Mary: And you need usually at least when I participated on both the giving or receiving end is you need a somebody 18 or older to act as like the custodian guardian of the child while ABA services are provided. And so there goes the 15 year old sibling who's going to watch them till you get home from work. And so there's another barrier that I don't think we've ever addressed on the show, but and then who knows how common these things are.

Dr. Williams: And then remember that in your household you're already trying to do something different. But the black community probably is not questioning, right? They're like, I'm not really sure about this. So maybe your family members within your household itself are already kind of like, I'm not really sure. I'm not completely on board with this, but this is what you want to do so be it. So it's challenging. It's challenging because you want to be able to branch out and do what's best for your child. Right? That's literally what parents want to do. They want to make sure their child is okay. And especially within the black community, especially the black men and black boys, there's certain things that we can't do being outside in the community. And you're stimming and no one understands what even a stim is and it looks suspicious. You know, you're already being profiled. It can have some concerns or let's say you have limited communication skills and you're trying to communicate. You're not providing eye contact. You're not doing those typical social skills that someone who is providing you with the command is wanting you to respond to immediately. Then, you know, and all these different things can get you, you know, maybe potentially some trouble. So those are some additional things that as a black professional, I see as like, okay, so let's try to like see this. How can we do this? How can we adjust our support for you to make sure that we adjust your values to also be able to be represented within the community setting and still feel like you're not in danger? To be honest, you know, those are some things that we really think about.

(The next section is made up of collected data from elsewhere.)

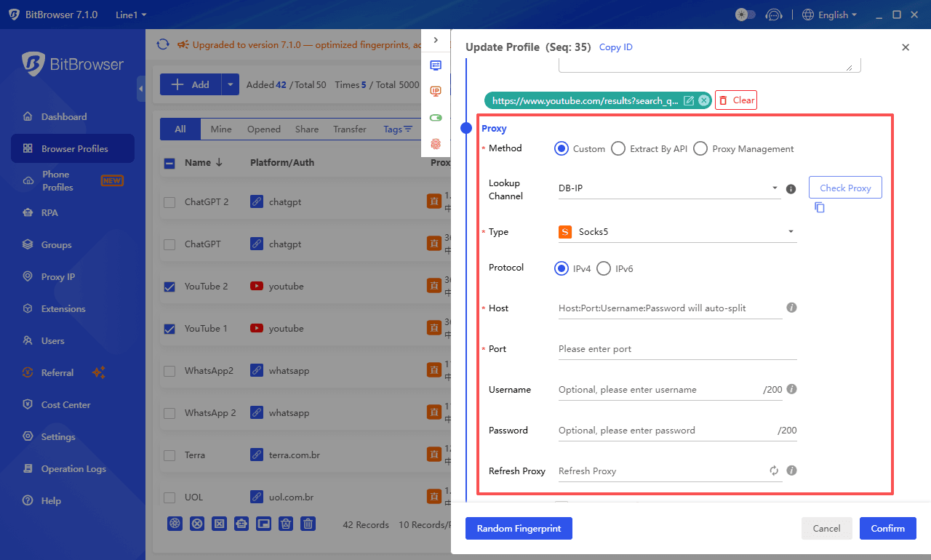Switch to the Opened tab
This screenshot has height=560, width=931.
(x=263, y=129)
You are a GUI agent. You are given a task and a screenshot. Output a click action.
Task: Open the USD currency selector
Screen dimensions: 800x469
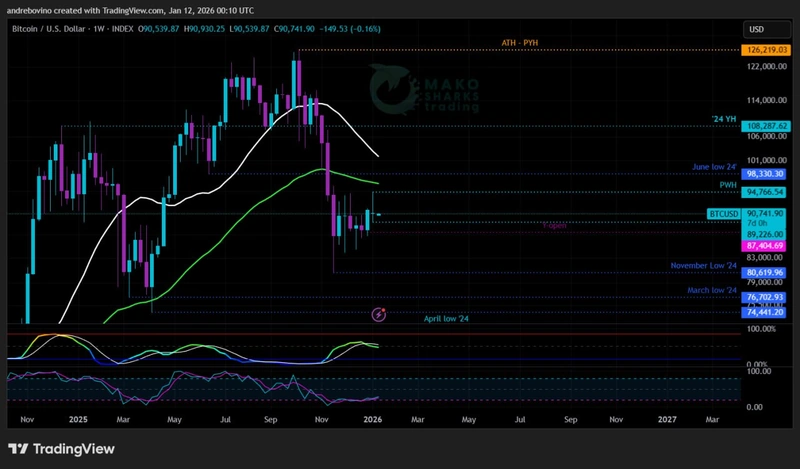[x=756, y=30]
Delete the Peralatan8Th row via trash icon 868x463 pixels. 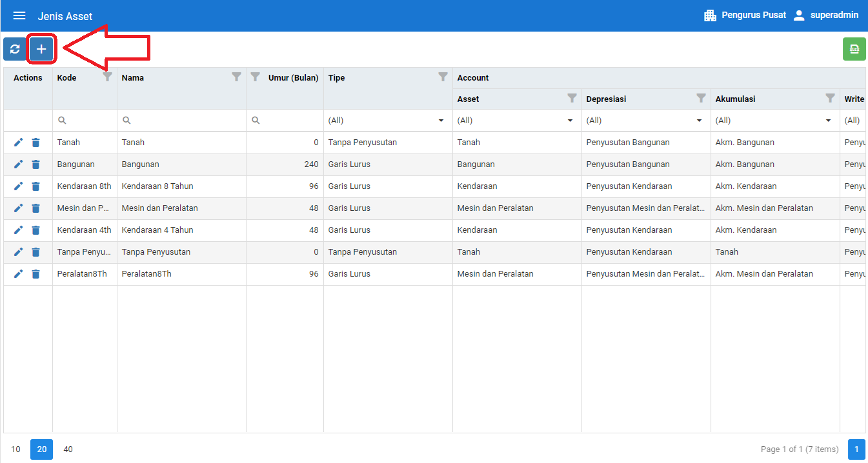pyautogui.click(x=35, y=274)

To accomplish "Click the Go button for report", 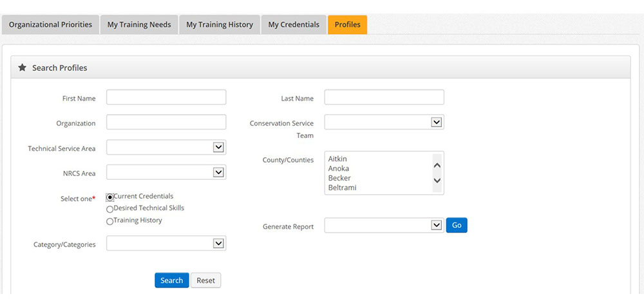I will pyautogui.click(x=457, y=225).
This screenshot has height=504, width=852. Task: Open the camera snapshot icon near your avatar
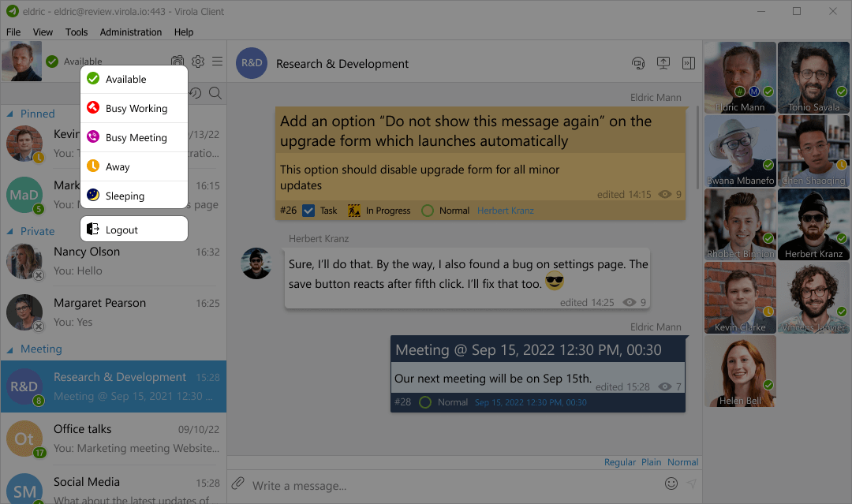pyautogui.click(x=178, y=60)
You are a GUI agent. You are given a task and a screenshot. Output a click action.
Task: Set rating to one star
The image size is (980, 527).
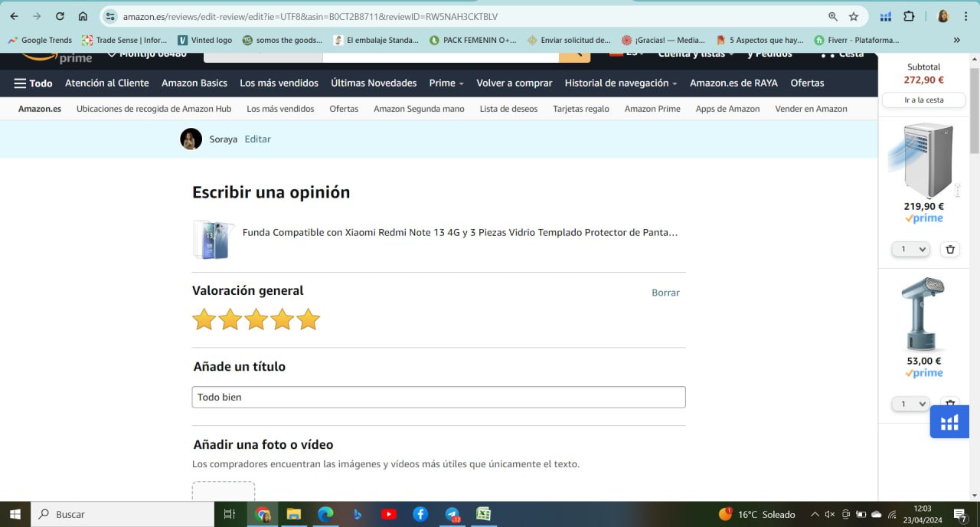204,319
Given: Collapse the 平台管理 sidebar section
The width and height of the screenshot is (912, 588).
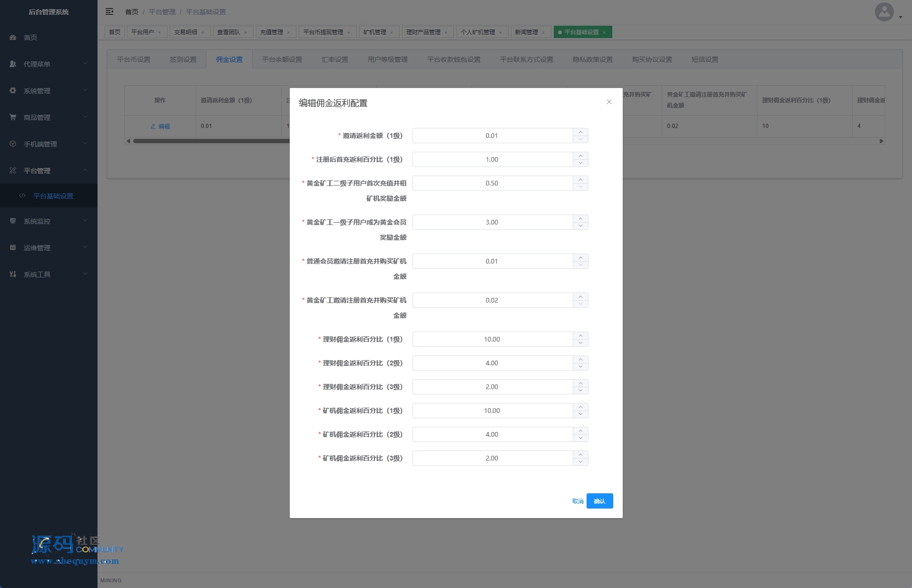Looking at the screenshot, I should click(x=49, y=170).

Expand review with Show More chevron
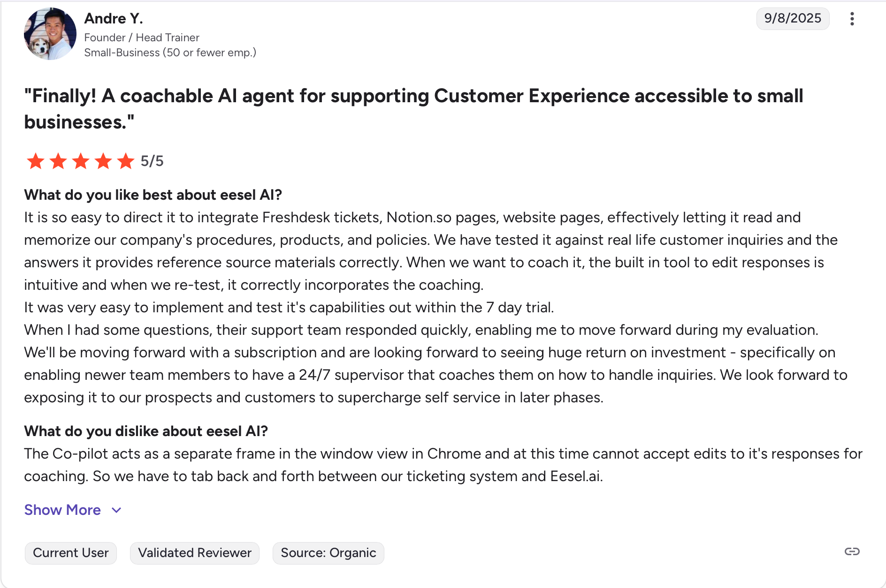click(117, 510)
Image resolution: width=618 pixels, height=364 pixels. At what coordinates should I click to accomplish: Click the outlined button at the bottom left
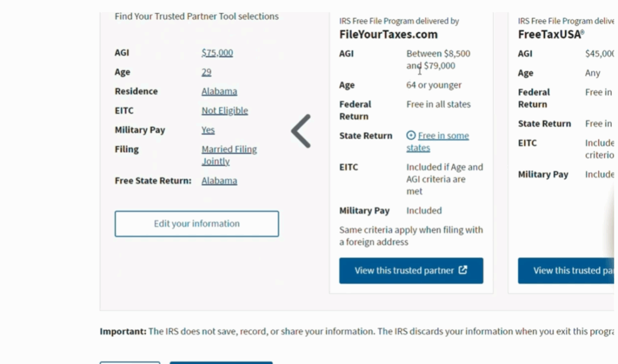130,361
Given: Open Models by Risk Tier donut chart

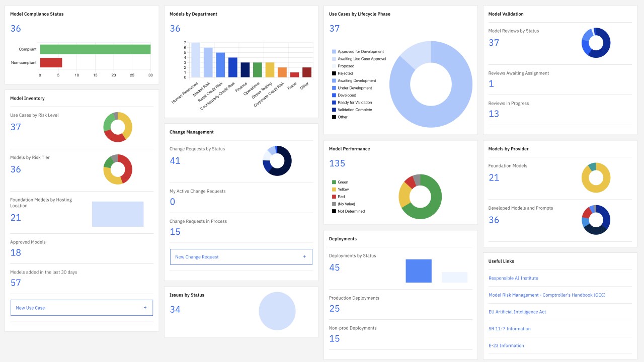Looking at the screenshot, I should point(118,169).
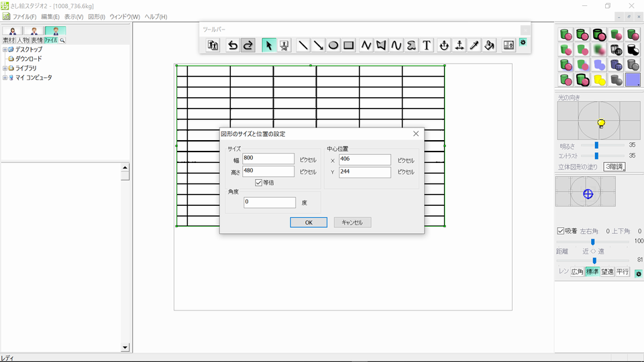Expand the マイ コンピュータ tree node

point(5,78)
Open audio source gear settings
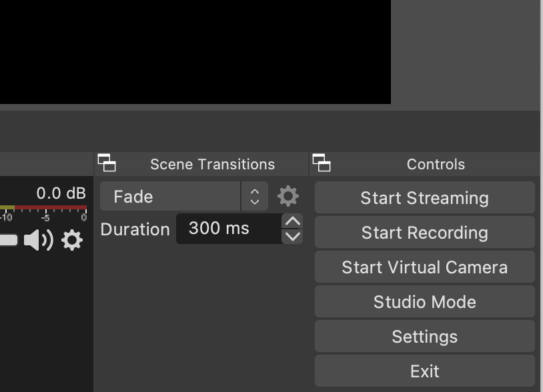 pyautogui.click(x=72, y=240)
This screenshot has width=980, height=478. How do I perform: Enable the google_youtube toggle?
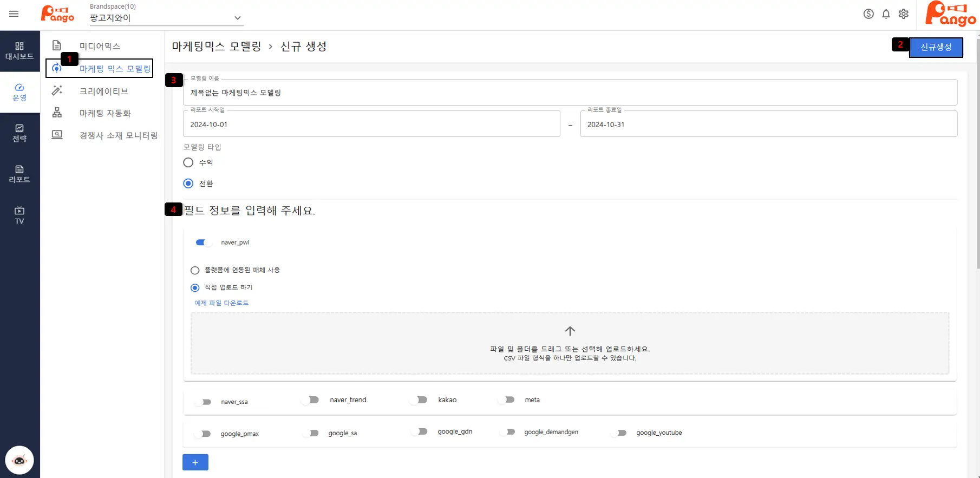619,433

Mary: And that's some excellent points, is that you know, in terms of Black Lives Matter and police reform and I mean, my son Lucas is 26 now. He still is not conversational. And in the past, from behaviors that have escalated to aggression, that hasn't happened. Knock on wood. I always knock on wood for many years. But you know, any child of any race. If they get to be 200 pounds and they're aggressive in the community, you're at major risk of all kinds of things. We did a show with a captain from a police force who does police education. We can link that in the show notes. I think we addressed the race issue there as well in that show. But if you're a black individual with those kind of delays and issues and problem behaviors, you're very much at risk. And the other thing that we don't discuss much is, you know, my books and my online courses and everything are for young kids or kids functioning as a young child. So moderate, severe autism, the higher functioning kids, quote unquote, because we don't really like to use those terms. Right. High functioning versus low function. But the conversational kids, the kids that can go out into the community by themselves or maybe even drive but don't have like really great problems. Problem solving skills are also at risk, white or black, but more so black kids. Because, like you said, the eye contact may not be great. They may be stimming. They may be stimming when they get upset, even though they are in a junior college, you know.

Dr. Williams: Absolutely.

Mary: It's so complicated.

Dr. Williams: Yeah. And I think that I think when you're a parent with or a family member of someone who has special needs or in the profession, we automatically get used to it. Right? We automatically give grace. We recognize who this person is. We're very accepting. But honestly, the world itself is not always as in something as we would like it to be. So we have to kind of recognize that everyone is different, especially when we're talking about autism. We know there's a spectrum. Everyone has their own kind of, you know, representation of themselves. And it's important for us to recognize that not only are we meaning to be sensitive with race and how that affects just us in general in our company, but how do we address specific behaviors and specific responses to other people? So it kind of reminds me and I don't want to go on a tangent, but it does remind me of that one individual. I cannot remember his name, but there's one individual. He went to a grocery store and he had a mask on, but it was like a full, like ski mask and he was like was young male. And I don't necessarily know that he was on a spectrum, but he was unique. Let's just say he was eclectic and things that he liked to do. And he went to the store and they misunderstood and thought that it was a robbery or something, and he ended up losing his life over that. And the only reason why I see such prominence like the example, is to give people things of like sometimes you think something so small and something so simple that if people knew him, they knew that, Oh yeah, he wore that mask all the time. That's not a big deal for him at all. But to someone who doesn't understand and who automatically leads with fear or leads with misunderstanding, then it becomes this bigger thing that it doesn't have to be right. So those are just added things that the black community has to think about in addition to how am I going to support my child, my son, or my daughter in the school setting at home? You know, how are they going to be learning how they're going to be communicating? How are they going to be doing X, Y and Z? What type of social are they going to make friends? You know, like just the simple things that we normally expect or hope for our children. It's a little bit extra. Are they going to be able to make it home tonight? Yeah.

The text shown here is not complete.